Comment by bombcar
9 months ago
The deathbed argument is simply a rhetorical one - examine your life, determine what you really want out of it, and ask yourself the hard question if you’re doing it.
9 months ago
The deathbed argument is simply a rhetorical one - examine your life, determine what you really want out of it, and ask yourself the hard question if you’re doing it.
It’s also a useful exercise to do repeatedly throughout your life. Would I want to look back at my life and realize that I spent all of my time working on building legs for Zuck’s avatars in the metaverse or would I rather have spent more time with my son?
The whole point of the post is that building legs for Zuck's avatars might be the thing that allows you to spend what time with your son that you can. Many people work very hard for miserable salaries and they couldn't spend more time with their children if they wanted to.
This is true, but elephant in the room: many people also work long hours because they want to, because it is comforting for them.
Humans have a tendency to do whatever it is they know best, whatever is in their comfort zone. There's some people who purposefully work more than is necessary because they're "scared", so to say, of going home. Maybe they are lonely at home, or maybe they're not and their family is a source of stress.
Either way, it's a form of self-destructive behavior. If you're lonely, then delving deeper into your work is only going to make it worse. Because, ultimately, solving problems is uncomfortable. If you're always comfortable, we might interpret that as you being stagnant.
Yes, solving marital problems is uncomfortable. So is spending time with your rebellious teen. And so is going to the bar and cold-approaching people you don't know. But choosing not to dedicate time to these things doesn't make them go away, it just makes them grow behind your back. And that's how people get blindsided with divorces, for example.
Anyway, long rant, point is: lots of people willingly do the easy thing, working, to avoid the harder stuff. And they may not even realize that's why they're doing it.

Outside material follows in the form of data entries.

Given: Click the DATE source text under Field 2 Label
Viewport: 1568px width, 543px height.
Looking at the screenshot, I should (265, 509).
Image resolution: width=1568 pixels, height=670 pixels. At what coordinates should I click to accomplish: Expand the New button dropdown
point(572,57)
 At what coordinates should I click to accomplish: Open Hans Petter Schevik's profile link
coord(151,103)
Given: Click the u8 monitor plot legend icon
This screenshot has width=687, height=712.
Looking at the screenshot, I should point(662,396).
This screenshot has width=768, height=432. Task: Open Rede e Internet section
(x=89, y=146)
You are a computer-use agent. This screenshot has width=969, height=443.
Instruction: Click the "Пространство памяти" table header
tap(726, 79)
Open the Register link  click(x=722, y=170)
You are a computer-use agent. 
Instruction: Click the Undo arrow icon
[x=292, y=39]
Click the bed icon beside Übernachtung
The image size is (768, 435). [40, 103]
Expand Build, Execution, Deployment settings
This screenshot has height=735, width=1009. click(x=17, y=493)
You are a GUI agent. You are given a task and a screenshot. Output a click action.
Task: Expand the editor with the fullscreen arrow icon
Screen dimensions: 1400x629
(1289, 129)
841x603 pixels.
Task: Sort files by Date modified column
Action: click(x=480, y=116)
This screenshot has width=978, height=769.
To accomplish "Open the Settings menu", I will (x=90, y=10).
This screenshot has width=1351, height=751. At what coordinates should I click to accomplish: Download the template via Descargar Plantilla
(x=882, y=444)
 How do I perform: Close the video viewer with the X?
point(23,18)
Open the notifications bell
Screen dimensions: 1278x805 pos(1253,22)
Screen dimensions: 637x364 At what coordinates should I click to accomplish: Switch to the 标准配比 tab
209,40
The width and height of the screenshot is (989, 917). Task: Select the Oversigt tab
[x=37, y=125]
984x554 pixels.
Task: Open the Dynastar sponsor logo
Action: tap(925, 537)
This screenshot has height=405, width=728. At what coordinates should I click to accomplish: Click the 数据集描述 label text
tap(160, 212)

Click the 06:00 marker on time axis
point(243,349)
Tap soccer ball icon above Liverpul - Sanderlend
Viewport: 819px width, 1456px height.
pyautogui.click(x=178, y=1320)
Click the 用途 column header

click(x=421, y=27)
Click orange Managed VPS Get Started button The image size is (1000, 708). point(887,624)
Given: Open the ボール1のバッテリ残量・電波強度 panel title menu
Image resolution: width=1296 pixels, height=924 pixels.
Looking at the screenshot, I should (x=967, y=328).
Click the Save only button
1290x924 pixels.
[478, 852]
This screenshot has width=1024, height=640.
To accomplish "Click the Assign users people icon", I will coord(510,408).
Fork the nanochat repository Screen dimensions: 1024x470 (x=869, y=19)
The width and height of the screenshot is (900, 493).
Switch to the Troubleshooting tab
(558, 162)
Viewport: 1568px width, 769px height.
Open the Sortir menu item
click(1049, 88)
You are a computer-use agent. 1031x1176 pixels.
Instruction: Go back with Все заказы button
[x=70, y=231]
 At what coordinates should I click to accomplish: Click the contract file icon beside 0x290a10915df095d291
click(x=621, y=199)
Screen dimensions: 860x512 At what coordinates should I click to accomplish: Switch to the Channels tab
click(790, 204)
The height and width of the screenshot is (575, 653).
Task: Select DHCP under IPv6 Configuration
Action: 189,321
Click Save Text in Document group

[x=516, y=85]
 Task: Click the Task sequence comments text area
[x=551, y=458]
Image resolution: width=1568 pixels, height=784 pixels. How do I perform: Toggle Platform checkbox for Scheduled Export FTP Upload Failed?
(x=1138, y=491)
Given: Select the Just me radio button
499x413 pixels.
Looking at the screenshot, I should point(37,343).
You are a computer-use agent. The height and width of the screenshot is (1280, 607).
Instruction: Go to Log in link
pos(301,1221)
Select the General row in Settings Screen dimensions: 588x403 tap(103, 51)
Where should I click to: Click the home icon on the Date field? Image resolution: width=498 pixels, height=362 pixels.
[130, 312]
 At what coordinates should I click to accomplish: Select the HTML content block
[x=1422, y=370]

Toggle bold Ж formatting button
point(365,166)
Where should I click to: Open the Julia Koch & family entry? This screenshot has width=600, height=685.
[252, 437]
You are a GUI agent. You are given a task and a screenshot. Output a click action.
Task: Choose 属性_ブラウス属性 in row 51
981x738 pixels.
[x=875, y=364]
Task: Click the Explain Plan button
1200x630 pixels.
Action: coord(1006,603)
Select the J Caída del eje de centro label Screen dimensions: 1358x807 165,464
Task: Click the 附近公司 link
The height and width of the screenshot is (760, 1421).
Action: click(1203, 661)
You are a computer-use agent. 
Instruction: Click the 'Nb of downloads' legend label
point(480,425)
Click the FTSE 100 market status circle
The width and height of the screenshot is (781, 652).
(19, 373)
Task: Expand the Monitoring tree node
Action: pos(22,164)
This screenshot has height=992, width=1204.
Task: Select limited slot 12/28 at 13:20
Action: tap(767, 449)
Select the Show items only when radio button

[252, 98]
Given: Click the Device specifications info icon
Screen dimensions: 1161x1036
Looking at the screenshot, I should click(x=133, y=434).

These types of examples IMO show how good we have it now. The worst thing we can say about the job is that it feels meaningless. A subsistence farmer wouldn't have made the same argument about working the field. A 1900 miner wouldn't have made the same argument about getting dust lung in a mine.
We've reached a point that we can complain that our WORK doesn't provide meaning. It's an incredible luxury and we aren't when seeing that we have it.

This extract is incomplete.